Inoltre gli Stati Uniti e i loro alleati come il Regno Unito, la Germania, la Francia e il Giappone hanno importanti interessi nel settore degli investimenti in Cina. Nel 2001 gli Stati Uniti e la Cina hanno firmato un accordo commerciale bilaterale in attesa dell'ingresso della Cina nella WTO. Questo accordo consente agli investitori statunitensi, comprese le principali istituzioni finanziarie di Wall Street, di posizionarsi nel sistema finanziario di Shanghai e nel mercato bancario cinese.

Ma se sotto certi aspetti la Cina è ancora la “colonia della produzione a basso costo” dell'Occidente, i rapporti della Cina con il sistema commerciale globale non sono assolutamente inalterabili.

I rapporti della Cina con il capitalismo globale hanno le proprie radici nella “Politica della Porta Aperta” formulata nel 1979. (Michel Chossudovsky, Towards Capitalist Restoration.
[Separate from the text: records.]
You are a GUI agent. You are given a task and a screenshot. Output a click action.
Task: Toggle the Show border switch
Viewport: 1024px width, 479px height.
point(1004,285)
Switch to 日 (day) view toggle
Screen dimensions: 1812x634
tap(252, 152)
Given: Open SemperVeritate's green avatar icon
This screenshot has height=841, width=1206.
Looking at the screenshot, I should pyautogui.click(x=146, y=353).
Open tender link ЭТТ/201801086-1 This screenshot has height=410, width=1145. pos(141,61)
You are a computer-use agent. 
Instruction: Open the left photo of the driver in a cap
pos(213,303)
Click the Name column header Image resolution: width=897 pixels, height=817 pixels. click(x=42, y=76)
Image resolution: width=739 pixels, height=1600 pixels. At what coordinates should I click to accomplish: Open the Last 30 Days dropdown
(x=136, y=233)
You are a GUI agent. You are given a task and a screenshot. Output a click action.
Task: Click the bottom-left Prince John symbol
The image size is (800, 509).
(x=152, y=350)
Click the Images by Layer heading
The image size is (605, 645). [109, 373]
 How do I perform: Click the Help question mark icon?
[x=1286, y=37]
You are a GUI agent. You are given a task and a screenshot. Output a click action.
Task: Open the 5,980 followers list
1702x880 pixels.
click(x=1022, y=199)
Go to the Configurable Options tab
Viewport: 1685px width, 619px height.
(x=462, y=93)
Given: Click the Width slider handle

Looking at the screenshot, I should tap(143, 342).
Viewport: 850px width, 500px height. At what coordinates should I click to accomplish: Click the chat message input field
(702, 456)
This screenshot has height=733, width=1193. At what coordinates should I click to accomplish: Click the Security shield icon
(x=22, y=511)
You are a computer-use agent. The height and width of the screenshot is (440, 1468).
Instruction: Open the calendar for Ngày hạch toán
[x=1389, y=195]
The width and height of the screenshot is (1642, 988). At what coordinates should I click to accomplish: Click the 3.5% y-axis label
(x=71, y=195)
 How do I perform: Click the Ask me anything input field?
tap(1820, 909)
Chinese Socialism after Mao, Macmillian, London, 1986, chapters 7 and 8)

Fin dagli anni Ottanta la Cina è diventata per i mercati occidentali il principale fornitore di prodotti industriali. Qualsiasi minaccia rivolta contro la Cina e/o qualsiasi iniziativa militare diretta contro gli alleati eurasiatici della Cina, compreso l'Iran, potrebbe compromettere le esportazioni cinesi di articoli di consumo.

La base industriale della Cina, orientata all'esportazione, è fonte di formidabile ricchezza per le economie capitaliste avanzate. Da dove viene la ricchezza della famiglia Walton, proprietaria di WalMart? WalMart non produce niente. Importa articoli economici “Made in China” e li rivende sul mercato al dettaglio statunitense a un prezzo moltiplicato per dieci.

Questo processo di sviluppo basato sulle importazioni ha permesso ai paesi “industrializzati” occidentali di chiudere gran parte delle loro fabbriche. A loro volta, le industrie cinesi con manodopera a basso costo servono a generare i profitti multimiliardari delle corporazioni occidentali, compresi i giganti della vendita al dettaglio che comprano oppure delocalizzano la loro produzione in Cina.

Qualsiasi minaccia di natura militare diretta contro la Cina potrebbe avere conseguenze economiche devastanti, ben peggiori della nota spirale ascendente del prezzo del greggio.

Michel Chossudovsky dirige il Centro per la Ricerca sulla Globalizzazione. Ha scritto vari bestseller internazionali, tra cui The Globalization of Poverty and the New World Order, Global Research, 2003 e America's "War on Terrorism", Global Research, 2005. È collaboratore dell'Encyclopedia Britannica. I suoi scritti sono stati tradotti in più di 20 lingue.

Michel Chossudovsky è anche autore del primo studio esaustivo sulla restaurazione del capitalismo in Cina, pubblicato più di vent'anni fa,
Michel Chossudovsky, Towards Capitalist Restoration. Chinese Socialism after Mao, Macmillian, London, 1986. È appena tornato da un viaggio in Cina. È stato a Shanghai e Pechino nel marzo del 2008.